Si parla molto di un sistema italiano di incentivi per le rinnovabili troppo generoso. Perché non sperimentare l’unità fra tutti coloro che vogliono le rinnovabili per rivendicare un sistema di regole che incentivi meno il solare concentrato e più quello diffuso sui tetti, come fa la legge tedesca, ma anche quella di iniziativa popolare promossa da cittadine e cittadini impegnati in associazioni e movimenti, a cominciare da quello sindacale, sulla quale si sono raccolte oltre centomila firme e che è già stata depositata in Parlamento?

Senza nascondersi il peso e la forza di questi scomodi compagni di viaggio, vorrei dire che questa alleanza è soprattutto imposta dalla realtà. Sentendo a volte le polemiche contro il solare a terra, ma anche contro l’eolico, ho la sensazione che chi le fa stia pensando a un’Italia inesistente: i cui Appennini sono stati invasi di pale eoliche, i terreni agricoli ricoperti di pannelli solari, le foreste completamente disboscate, quasi che sole, vento e biomasse fornissero gran parte dell’energia di cui la società necessita. La realtà è purtroppo un’altra. Il nostro crescente fabbisogno è coperto al 94% da un mix fossile, carbone compreso, a cui il Governo pensa di aggiungere il nucleare.
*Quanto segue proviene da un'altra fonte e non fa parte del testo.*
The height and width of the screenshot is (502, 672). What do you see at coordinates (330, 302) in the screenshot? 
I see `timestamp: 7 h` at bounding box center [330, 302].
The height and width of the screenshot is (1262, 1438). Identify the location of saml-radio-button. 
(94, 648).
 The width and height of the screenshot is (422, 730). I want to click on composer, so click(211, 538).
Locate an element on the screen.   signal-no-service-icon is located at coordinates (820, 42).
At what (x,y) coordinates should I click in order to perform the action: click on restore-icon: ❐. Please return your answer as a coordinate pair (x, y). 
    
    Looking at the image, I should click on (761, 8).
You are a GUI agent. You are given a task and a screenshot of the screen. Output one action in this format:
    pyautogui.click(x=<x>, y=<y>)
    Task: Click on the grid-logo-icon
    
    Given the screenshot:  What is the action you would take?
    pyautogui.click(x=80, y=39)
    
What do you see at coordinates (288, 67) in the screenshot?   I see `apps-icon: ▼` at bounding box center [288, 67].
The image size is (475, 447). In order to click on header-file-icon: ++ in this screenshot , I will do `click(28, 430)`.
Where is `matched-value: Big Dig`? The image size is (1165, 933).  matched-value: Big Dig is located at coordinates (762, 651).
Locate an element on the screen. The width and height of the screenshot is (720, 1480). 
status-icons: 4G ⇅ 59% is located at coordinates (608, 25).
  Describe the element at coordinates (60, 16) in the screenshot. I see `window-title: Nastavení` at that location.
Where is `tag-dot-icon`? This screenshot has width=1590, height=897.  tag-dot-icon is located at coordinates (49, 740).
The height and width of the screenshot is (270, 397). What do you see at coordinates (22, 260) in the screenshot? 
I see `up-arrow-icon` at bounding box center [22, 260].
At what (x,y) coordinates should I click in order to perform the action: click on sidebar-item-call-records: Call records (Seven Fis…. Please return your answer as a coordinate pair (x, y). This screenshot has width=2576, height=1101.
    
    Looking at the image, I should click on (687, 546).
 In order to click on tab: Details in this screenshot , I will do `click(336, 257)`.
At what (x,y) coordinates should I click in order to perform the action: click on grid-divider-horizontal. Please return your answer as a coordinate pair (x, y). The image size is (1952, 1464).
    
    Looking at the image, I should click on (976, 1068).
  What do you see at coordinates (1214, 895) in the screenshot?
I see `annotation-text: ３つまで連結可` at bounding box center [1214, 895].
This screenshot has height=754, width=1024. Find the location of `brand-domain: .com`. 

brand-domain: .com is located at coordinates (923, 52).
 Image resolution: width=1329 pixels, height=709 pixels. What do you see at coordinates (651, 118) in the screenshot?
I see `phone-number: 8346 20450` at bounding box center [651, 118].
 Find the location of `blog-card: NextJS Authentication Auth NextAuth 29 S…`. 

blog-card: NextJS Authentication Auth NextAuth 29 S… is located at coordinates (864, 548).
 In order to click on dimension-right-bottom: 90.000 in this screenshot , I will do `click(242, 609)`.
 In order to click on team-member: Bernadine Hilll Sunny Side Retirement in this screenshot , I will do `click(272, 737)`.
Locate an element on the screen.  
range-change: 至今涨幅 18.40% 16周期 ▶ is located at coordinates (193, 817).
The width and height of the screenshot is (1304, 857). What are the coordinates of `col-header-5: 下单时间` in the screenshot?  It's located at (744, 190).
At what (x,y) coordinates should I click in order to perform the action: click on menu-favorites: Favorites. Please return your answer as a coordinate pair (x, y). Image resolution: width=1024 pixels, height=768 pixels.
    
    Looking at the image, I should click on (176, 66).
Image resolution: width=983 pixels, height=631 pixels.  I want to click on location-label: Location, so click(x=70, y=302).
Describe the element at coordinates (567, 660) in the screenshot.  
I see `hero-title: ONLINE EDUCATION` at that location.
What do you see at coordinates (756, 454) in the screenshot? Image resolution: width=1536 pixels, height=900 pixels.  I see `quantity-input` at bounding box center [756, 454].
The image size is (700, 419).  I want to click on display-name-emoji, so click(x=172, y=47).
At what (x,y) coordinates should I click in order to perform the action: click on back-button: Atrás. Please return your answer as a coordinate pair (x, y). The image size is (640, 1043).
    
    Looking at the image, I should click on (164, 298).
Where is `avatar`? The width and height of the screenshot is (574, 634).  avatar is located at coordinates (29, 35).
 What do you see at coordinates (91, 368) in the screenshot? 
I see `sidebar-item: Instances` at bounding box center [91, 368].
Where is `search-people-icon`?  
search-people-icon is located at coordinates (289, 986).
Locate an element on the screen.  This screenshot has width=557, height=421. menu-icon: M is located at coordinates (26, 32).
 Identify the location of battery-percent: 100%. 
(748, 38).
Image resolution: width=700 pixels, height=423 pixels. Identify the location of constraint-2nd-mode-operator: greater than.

Ciò che voglio dire è che la lotta per l’egemonia con i “ladri di vento” e gli “occupa-suolo” è per ora una lotta marginale, su un pezzo molto piccolo del nostro sistema energetico. Tutto il resto sono battaglie perse e forse mai fatte, a cominciare da quella per impedire che una quota del fabbisogno energetico fosse coperta dal climalterante e inquinante carbone. Fra le lotte mai fatte c’è anche quella sul risparmio energetico, che tante “anime belle” contrappongono alle rinnovabili. Alla faccia della bioedilizia, milioni di famiglie si sono dotate di condizionatori che penzolano orrendi dalle finestre di case e uffici, in periferie degradate come in centri storici di pregio, nella completa indifferenza delle Sovraintendenze che invece bloccano i deturpanti pannelli solari.

Qualcuno ha visto l’insurrezione dei talebani del paesaggio, per impedire questo scempio o, più realisticamente, ci si è limitati a comprare il condizionatore più efficiente? L’incubo non è un territorio occupato da pannelli solari e pale eoliche o disboscato per avere energia, ma l’ulteriore diffondersi di ciminiere che pompano veleni e CO2 in atmosfera, insieme all’arrivo delle centrali nucleari e a un’ulteriore espansione irrazionale dei consumi energetici. Per evitare che questo incubo diventi realtà non basta un movimento di “duri e puri”, ma va costruita una mobilitazione sociale ampia e inclusiva, con le sue contraddizioni e la sua dialettica, ma unita sull’obiettivo di portare il Paese a una scelta rinnovabile che lo liberi dal petrolio e da tutte le fonti energetiche non rinnovabili, progetto che può aiutare anche a liberare il Paese da Berlusconi.